Avec les années 1990, les joueurs ont vu émerger les consoles CD. La 3do faisait son entrée en scène et proposait des choses pour le moins étonnantes. Megarace, une course de voitures futuriste, marque son époque dans ce contexte.
Vous êtes pris à la gorge et devez participer à une course mortelle contre des concurrents qui comptent bien tirer également leur épingle du jeu. Ils sont vilains, méchants, ils veulent gagner, et vous faire la peau.
Les graphismes de Megarace sont vraiment impressionnants à l'époque. On est autant transporté par la beauté des décors futuristes à la Bladerunners que par le concept agressif du jeu, où on vous sommes de tuer plutôt que d'être tué. Dans cette course, vous disposerez d'un laser pour bousiller les voitures des concurrents, et durant les festivités vous pourrez passer sur des bandes magnétiques qui vous permettront, entre autres, de gagner de la vitesse temporairement.
Les bolides futuristes sont assez bien incrustés dans ces décors de villes de l'an 2000. Ces derniers sont assez variés, et on reste dans une atmosphère assez pesante, très sombre, sans pour autant en faire quelque chose de trop redondant.

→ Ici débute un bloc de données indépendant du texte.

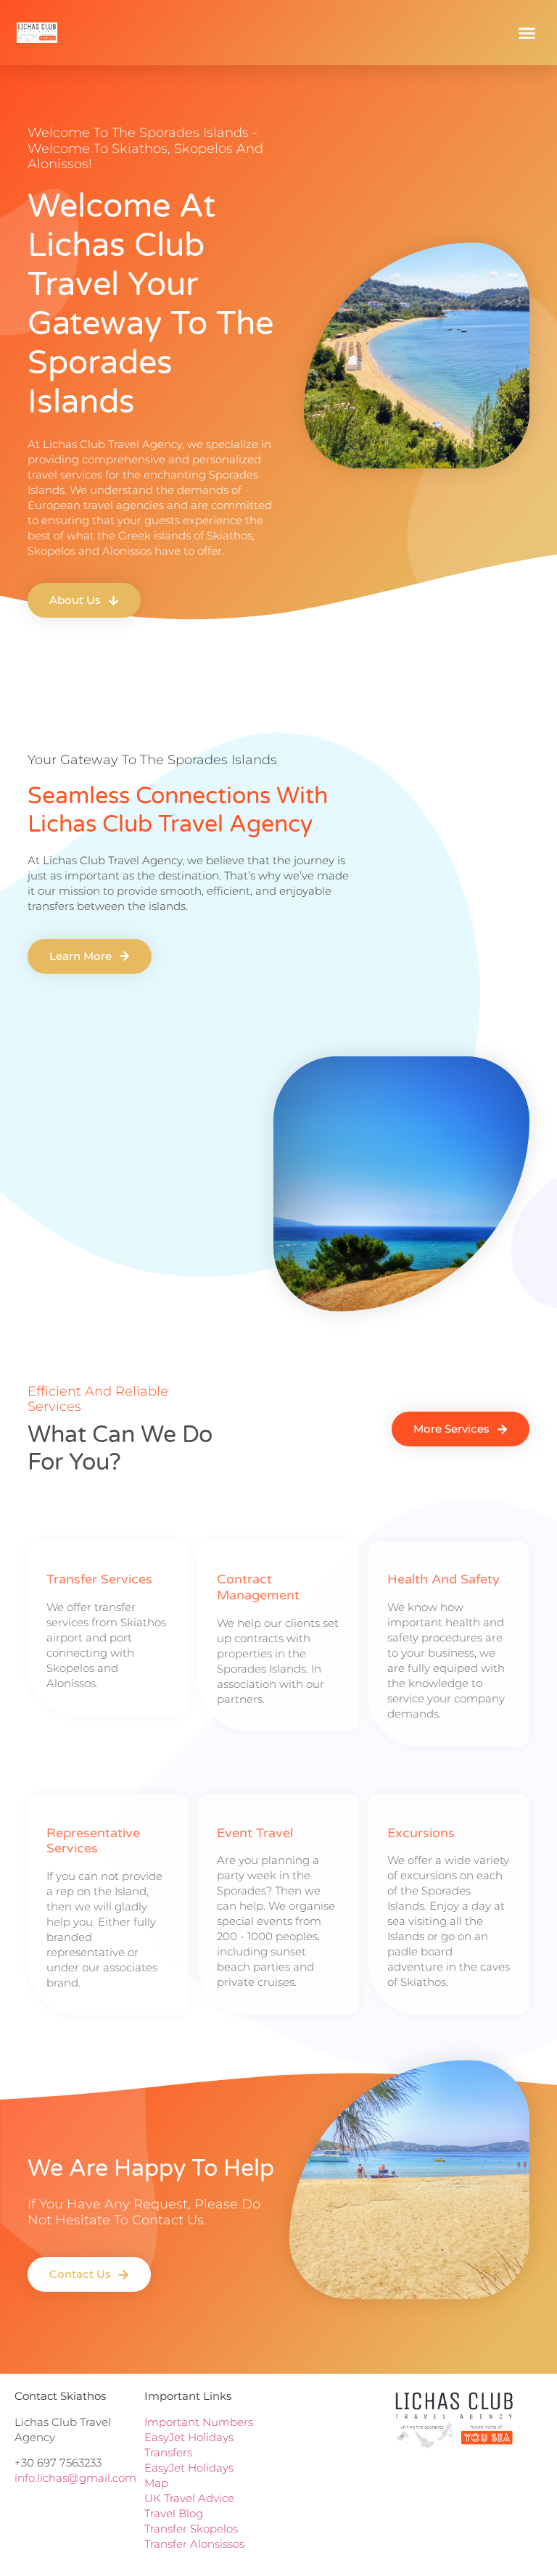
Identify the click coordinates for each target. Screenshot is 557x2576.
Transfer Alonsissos (194, 2544)
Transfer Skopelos (192, 2528)
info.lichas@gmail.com (75, 2478)
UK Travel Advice (189, 2498)
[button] (526, 32)
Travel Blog (173, 2513)
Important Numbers (198, 2422)
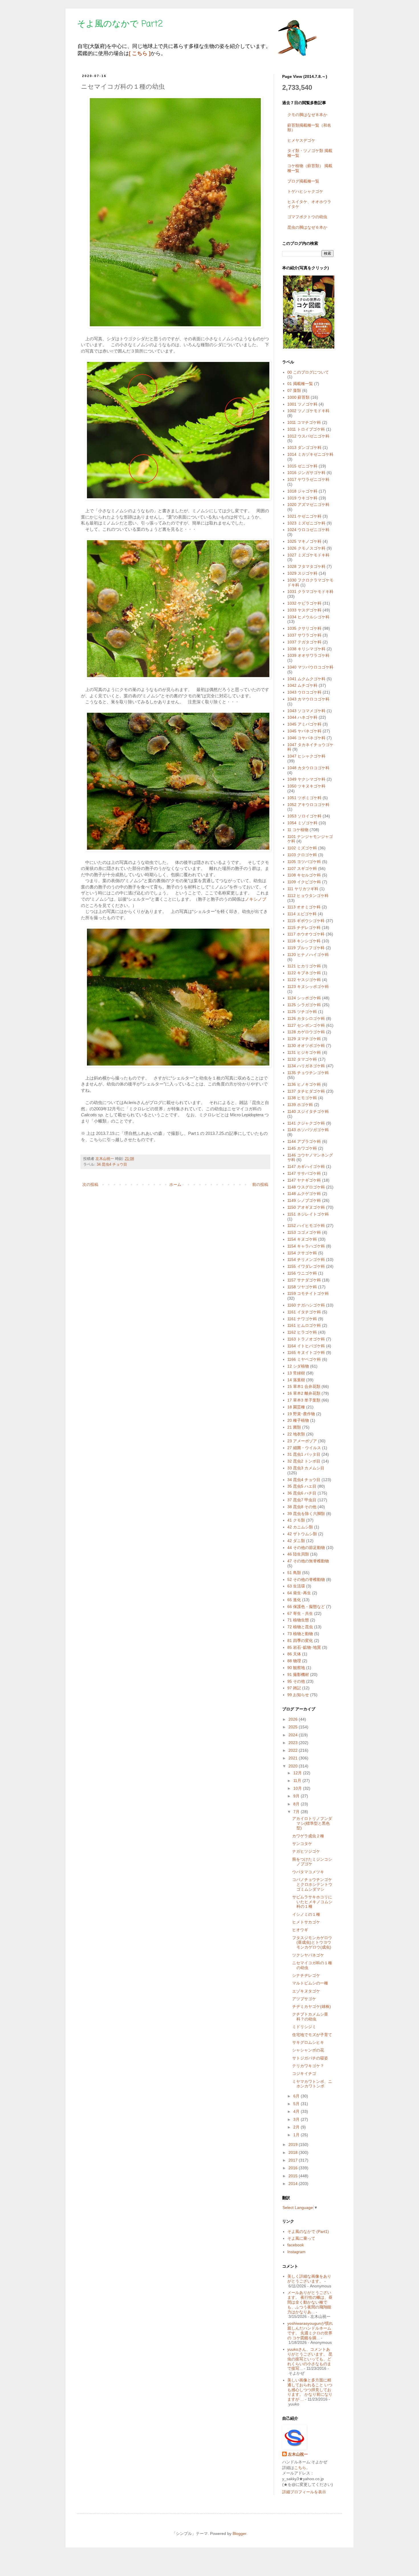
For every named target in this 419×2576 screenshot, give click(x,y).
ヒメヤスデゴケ (301, 140)
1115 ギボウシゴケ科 (306, 920)
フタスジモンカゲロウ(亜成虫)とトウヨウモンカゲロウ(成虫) (312, 1942)
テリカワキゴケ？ (308, 2065)
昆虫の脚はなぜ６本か (307, 227)
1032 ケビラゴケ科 (304, 603)
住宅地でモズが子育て (312, 2034)
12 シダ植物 (298, 1366)
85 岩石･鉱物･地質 (304, 1647)
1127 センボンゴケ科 (306, 1025)
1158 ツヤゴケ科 (302, 1287)
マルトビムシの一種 (310, 1983)
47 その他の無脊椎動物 (308, 1561)
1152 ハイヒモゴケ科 (306, 1225)
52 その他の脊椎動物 (306, 1579)
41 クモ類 (296, 1520)
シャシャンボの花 (308, 2050)
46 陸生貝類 (298, 1554)
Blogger (239, 2533)
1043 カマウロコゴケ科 (308, 699)
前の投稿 (260, 1184)
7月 (297, 1811)
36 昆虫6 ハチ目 (301, 1493)
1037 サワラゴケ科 (304, 635)
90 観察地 (296, 1667)
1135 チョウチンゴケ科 (308, 1072)
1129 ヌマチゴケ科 (304, 1038)
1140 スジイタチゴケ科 (308, 1111)
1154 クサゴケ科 (302, 1253)
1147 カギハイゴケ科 (306, 1166)
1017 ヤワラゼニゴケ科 (308, 479)
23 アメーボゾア (302, 1441)
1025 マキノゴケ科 (304, 541)
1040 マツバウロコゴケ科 (310, 667)
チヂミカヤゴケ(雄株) (311, 2006)
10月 (298, 1788)
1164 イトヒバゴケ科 (306, 1346)
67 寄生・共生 (300, 1613)
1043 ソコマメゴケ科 (306, 710)
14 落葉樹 (296, 1380)
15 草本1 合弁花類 (303, 1386)
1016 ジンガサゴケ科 (306, 472)
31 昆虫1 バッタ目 (303, 1454)
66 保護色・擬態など (306, 1606)
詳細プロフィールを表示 (304, 2492)
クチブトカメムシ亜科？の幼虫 (310, 2016)
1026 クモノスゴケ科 (306, 548)
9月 (297, 1796)
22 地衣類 (296, 1434)
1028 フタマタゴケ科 (306, 566)
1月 (297, 2135)
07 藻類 (294, 390)
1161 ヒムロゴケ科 (304, 1325)
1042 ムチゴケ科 (302, 685)
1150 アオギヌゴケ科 (306, 1207)
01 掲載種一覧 (300, 383)
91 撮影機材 (298, 1674)
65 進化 (294, 1599)
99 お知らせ (298, 1694)
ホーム (175, 1184)
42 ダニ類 (296, 1540)
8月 (297, 1804)
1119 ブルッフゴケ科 (306, 947)
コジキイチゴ (304, 2073)
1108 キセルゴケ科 (304, 875)
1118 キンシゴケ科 (304, 941)
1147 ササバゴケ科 (304, 1173)
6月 (297, 2096)
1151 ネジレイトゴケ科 (308, 1214)
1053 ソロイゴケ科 (304, 816)
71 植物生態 (298, 1620)
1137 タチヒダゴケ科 (306, 1091)
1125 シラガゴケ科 (304, 1005)
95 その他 (296, 1681)
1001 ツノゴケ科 (302, 404)
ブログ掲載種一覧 (303, 181)
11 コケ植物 (297, 829)
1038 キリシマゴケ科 (306, 649)
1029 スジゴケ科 (302, 573)
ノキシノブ (255, 899)
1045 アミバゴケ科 (304, 724)
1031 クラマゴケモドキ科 (310, 591)
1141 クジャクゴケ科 (306, 1123)
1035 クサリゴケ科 (304, 628)
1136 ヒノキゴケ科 (304, 1084)
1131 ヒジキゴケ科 (304, 1052)
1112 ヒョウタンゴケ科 (308, 895)
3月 (297, 2119)
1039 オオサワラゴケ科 (308, 655)
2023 (293, 1742)
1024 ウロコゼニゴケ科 (308, 529)
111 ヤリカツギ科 (302, 888)
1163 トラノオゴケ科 (306, 1339)
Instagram (296, 2251)
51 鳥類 (294, 1572)
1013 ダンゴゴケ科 (304, 447)
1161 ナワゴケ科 (302, 1319)
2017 (293, 2160)
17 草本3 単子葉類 (303, 1400)
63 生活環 (296, 1586)
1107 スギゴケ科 (302, 868)
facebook (295, 2245)
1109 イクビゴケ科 (304, 882)
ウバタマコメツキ (308, 1872)
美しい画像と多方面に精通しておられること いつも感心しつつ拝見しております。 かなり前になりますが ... (309, 2389)
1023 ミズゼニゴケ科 (306, 523)
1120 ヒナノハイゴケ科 (308, 954)
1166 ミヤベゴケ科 (304, 1359)
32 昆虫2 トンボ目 (303, 1461)
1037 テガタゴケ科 (304, 642)
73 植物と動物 (300, 1633)
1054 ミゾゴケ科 (302, 823)
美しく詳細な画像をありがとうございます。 (309, 2278)
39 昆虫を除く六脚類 (306, 1513)
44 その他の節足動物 (306, 1547)
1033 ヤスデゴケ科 (304, 610)
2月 (297, 2127)
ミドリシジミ (304, 2026)
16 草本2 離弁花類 (303, 1393)
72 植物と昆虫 (300, 1627)
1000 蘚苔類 (298, 397)
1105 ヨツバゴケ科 (304, 861)
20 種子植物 (298, 1420)
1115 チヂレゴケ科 (304, 927)
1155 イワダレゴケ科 (306, 1266)
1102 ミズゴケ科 (302, 848)
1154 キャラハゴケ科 (306, 1246)
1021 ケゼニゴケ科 (304, 516)
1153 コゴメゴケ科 (304, 1232)
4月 (297, 2111)
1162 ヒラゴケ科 (302, 1332)
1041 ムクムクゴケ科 (306, 679)
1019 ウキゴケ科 (302, 498)
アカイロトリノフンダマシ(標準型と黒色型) (312, 1823)
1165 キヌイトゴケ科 (306, 1352)
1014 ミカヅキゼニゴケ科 (310, 454)
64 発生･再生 (299, 1593)
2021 (293, 1758)
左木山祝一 (298, 2454)
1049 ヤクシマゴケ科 (306, 779)
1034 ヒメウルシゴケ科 (308, 617)
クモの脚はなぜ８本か (307, 114)
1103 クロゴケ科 (302, 854)
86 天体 (294, 1654)
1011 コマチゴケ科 (304, 422)
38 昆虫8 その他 (301, 1506)
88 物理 (294, 1660)
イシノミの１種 (306, 1914)
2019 (293, 2144)
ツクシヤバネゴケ (308, 1955)
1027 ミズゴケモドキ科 (308, 555)
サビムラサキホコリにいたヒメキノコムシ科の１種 (312, 1902)
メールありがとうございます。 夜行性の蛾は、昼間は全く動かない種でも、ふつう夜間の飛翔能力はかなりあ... (309, 2302)
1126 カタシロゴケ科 (306, 1018)
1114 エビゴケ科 (302, 914)
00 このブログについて (308, 372)
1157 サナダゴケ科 (304, 1280)
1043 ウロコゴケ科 (304, 692)
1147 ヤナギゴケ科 (304, 1180)
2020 (293, 1766)
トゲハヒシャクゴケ (305, 191)
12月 (298, 1773)
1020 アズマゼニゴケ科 (308, 504)
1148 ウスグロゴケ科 (306, 1187)
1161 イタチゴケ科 (304, 1312)
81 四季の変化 (300, 1640)
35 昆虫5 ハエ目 (301, 1486)
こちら (300, 2467)
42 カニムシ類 (300, 1527)
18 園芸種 (296, 1407)
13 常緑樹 (296, 1373)
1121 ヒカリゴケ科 (304, 966)
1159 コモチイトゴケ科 (308, 1293)
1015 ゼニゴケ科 (302, 466)
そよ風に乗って (301, 2238)
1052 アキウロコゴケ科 (308, 804)
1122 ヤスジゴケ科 (304, 979)
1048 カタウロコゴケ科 (308, 767)
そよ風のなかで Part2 (120, 24)
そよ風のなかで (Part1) (308, 2231)
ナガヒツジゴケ (306, 1851)
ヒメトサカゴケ (306, 1922)
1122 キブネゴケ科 (304, 973)
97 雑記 (294, 1688)
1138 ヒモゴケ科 (302, 1097)
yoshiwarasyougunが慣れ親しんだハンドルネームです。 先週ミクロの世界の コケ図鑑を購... (310, 2330)
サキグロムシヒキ (308, 2042)
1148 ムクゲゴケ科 (304, 1193)
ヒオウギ (300, 1929)
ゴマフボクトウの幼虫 (307, 216)
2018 (293, 2152)
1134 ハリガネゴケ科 (306, 1066)
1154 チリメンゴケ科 (306, 1259)
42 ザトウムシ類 (302, 1534)
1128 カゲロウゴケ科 (306, 1032)
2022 (293, 1750)
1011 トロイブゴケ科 (306, 429)
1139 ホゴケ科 (300, 1104)
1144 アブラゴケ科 (304, 1141)
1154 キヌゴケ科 (302, 1239)
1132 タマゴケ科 (302, 1059)
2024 (293, 1735)
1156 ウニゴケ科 (302, 1273)
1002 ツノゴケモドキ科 (308, 410)
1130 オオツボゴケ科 (306, 1045)
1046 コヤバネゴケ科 (306, 738)
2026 (293, 1719)
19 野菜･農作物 (301, 1413)
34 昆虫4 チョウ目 (112, 1165)
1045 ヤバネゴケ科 (304, 731)
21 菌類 (294, 1427)
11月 (297, 1780)
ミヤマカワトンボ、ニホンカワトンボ (312, 2084)
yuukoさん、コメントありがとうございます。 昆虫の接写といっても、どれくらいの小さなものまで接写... (309, 2359)
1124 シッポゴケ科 (304, 998)
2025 (293, 1727)
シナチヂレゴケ (306, 1975)
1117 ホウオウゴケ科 (306, 934)
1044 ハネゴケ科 (302, 717)
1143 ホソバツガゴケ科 (308, 1129)
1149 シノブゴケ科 (304, 1200)
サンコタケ (302, 1843)
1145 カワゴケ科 (302, 1148)
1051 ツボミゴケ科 (304, 797)
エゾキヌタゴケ (306, 1991)
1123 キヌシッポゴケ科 (308, 986)
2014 (293, 2183)
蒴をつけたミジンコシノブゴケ (312, 1861)
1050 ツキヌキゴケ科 (306, 786)
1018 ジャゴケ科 (302, 491)
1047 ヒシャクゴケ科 (306, 756)
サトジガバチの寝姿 (310, 2058)
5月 (297, 2103)
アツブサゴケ (304, 1998)
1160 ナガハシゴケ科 (306, 1305)
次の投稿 (90, 1184)
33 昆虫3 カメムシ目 (305, 1468)
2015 (293, 2176)
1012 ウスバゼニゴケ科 (308, 436)
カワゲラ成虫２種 (308, 1836)
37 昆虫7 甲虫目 (301, 1500)
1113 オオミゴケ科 (304, 907)
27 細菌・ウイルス (304, 1447)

Le nombre de véhicules disponibles au départ du jeu est de 4, et on peut en débloquer quelques-uns.
Dans cet écran, si vous ne faîtes rien, le monsieur (dé)loyal de la course au meurtre viendra vous tirer les oreilles et vous sommer de démarrer. (!)
Le gameplay est très délicat, dans la mesure où ça va relativement vite et où la voiture est un peu trop maniable.
Au départ des courses, un petit menu est disponible où on peut visualiser le circuit à venir, choisir sa voiture, etc. Pas très intuitif, même si l'intention était louable.
L'ambiance mélange sereinement le maléfique et le kitsch le plus total. On oscille vraiment entre Bladerunners et The Running Man !
Citons, car c'est incontournable, que ce qui fait le charme de ce jeu, et ce qui l'a rendu marquant, c'est cet espèce de présentateur complètement givré, qui évolue dans ce décor de studio TV modélisé.
Cet énergumène, c'est Lance Boyles. Il est là pour vous amener sur le champ de bataille et il ne s'y prend ma foi pas trop mal.
Il met la pression au joueur en lui tenant un discours assez morbide tout en étant très enthousiaste. Un vrai bonheur.
Du peu que je m'en souvienne, les musiques de megarace ne sont pas très folichonnes. On a droit à de grands effets sonores lors des cut-scenes, bien sûr, mais pas pendant la course. C'est un peu frustrant.
Megarace n'est clairement pas le jeu de la décade. Il a marqué les esprits, c'est déjà pas mal. Et tout en étant un piètre jeu de course, il reste néanmoins un bon jeu de la console, qui fait bonne figure aux côtés de ses collègues qui ont aujourd'hui pris un sacré coup de vieux (même si je les adore il faut bien le reconnaître). Megarace est donc parfait pour passer un bon moment entre amis, où on regarde les scènes vidéos en rigolant, et en se demandant ce qu'ils avaient dans le crâne quand ils pondaient des jeux pareils, mais on appréciera pas forcément autant le jeu en lui même.
C'était encore un de ces jeux bizarres devant lequel le joueur est resté un peu pantois, parce qu'il était bon et novateur. Avec le recul, on sent un certain décalage, on aime ou on aime pas.